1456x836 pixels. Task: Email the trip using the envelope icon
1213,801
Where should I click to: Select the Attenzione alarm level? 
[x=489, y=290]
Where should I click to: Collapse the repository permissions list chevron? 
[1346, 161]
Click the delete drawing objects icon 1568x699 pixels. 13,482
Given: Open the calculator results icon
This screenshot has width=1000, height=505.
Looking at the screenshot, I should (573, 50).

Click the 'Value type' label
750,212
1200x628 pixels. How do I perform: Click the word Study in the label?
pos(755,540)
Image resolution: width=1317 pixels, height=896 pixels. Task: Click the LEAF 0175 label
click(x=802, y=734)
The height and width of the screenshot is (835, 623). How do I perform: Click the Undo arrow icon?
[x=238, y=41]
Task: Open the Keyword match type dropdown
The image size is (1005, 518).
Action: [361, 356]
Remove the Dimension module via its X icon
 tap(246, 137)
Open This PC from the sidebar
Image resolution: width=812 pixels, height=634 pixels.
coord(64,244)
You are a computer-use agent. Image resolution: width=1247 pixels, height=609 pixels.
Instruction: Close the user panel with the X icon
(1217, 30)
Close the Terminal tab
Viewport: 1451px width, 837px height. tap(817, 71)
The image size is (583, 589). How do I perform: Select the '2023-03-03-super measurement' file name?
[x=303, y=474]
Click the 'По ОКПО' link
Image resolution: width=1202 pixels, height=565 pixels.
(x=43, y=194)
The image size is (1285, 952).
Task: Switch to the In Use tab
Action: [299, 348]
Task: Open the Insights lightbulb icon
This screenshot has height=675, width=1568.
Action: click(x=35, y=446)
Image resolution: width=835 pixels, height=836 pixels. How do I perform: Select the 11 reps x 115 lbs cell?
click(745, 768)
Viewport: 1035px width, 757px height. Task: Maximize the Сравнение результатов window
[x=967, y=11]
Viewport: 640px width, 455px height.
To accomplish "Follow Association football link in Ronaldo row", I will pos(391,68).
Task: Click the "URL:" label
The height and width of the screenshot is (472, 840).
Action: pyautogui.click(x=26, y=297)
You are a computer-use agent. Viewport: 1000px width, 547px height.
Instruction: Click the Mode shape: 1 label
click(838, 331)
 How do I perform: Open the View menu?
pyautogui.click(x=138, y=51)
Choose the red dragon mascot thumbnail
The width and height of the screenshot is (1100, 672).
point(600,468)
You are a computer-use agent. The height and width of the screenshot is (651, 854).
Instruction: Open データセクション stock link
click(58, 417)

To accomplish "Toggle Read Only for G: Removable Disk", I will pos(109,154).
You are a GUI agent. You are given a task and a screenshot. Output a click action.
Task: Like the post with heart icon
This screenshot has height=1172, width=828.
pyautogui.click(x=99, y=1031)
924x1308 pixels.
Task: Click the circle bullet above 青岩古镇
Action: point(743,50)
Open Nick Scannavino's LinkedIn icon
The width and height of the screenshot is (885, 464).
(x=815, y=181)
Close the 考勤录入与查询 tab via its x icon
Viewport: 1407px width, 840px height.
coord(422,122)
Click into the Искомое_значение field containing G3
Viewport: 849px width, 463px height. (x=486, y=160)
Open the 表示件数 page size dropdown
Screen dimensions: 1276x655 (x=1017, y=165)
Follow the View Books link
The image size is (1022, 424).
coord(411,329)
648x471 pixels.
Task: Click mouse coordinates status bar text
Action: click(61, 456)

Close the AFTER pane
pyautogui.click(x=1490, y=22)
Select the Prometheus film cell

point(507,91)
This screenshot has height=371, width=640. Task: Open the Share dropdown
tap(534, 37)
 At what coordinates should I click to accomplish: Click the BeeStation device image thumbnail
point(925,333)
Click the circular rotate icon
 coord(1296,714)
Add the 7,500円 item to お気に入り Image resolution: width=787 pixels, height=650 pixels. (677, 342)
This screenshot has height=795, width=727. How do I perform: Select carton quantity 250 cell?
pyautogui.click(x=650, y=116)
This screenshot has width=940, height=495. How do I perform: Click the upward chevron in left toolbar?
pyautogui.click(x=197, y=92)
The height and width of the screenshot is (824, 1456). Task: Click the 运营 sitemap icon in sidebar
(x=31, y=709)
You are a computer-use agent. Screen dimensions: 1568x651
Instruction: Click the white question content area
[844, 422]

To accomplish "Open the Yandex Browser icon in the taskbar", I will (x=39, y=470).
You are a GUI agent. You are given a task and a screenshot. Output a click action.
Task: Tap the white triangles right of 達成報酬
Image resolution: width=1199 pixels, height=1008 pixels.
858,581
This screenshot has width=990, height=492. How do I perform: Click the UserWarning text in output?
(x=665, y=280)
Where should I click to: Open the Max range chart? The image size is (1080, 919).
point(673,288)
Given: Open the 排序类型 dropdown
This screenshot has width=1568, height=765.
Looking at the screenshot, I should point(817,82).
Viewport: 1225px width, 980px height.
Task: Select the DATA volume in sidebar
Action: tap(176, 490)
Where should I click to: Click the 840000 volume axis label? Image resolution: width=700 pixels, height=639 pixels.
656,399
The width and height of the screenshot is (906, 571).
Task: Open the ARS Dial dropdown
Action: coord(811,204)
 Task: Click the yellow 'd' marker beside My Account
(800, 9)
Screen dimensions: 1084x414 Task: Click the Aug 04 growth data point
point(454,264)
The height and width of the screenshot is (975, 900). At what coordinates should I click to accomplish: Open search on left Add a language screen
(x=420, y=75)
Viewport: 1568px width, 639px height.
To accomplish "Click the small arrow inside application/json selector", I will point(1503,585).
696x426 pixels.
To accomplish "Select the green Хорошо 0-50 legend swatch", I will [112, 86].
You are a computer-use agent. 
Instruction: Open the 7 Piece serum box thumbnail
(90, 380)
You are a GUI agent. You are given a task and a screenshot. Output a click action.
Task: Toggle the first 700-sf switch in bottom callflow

------------------------------------

## Required action
Take each line above that holds the string "will" and copy it.

## Exercise result
To accomplish "Follow Association football link in Ronaldo row", I will pos(391,68).
To accomplish "Toggle Read Only for G: Removable Disk", I will pos(109,154).
To accomplish "Open the Yandex Browser icon in the taskbar", I will (x=39, y=470).
To accomplish "Click the small arrow inside application/json selector", I will point(1503,585).
To accomplish "Select the green Хорошо 0-50 legend swatch", I will [112, 86].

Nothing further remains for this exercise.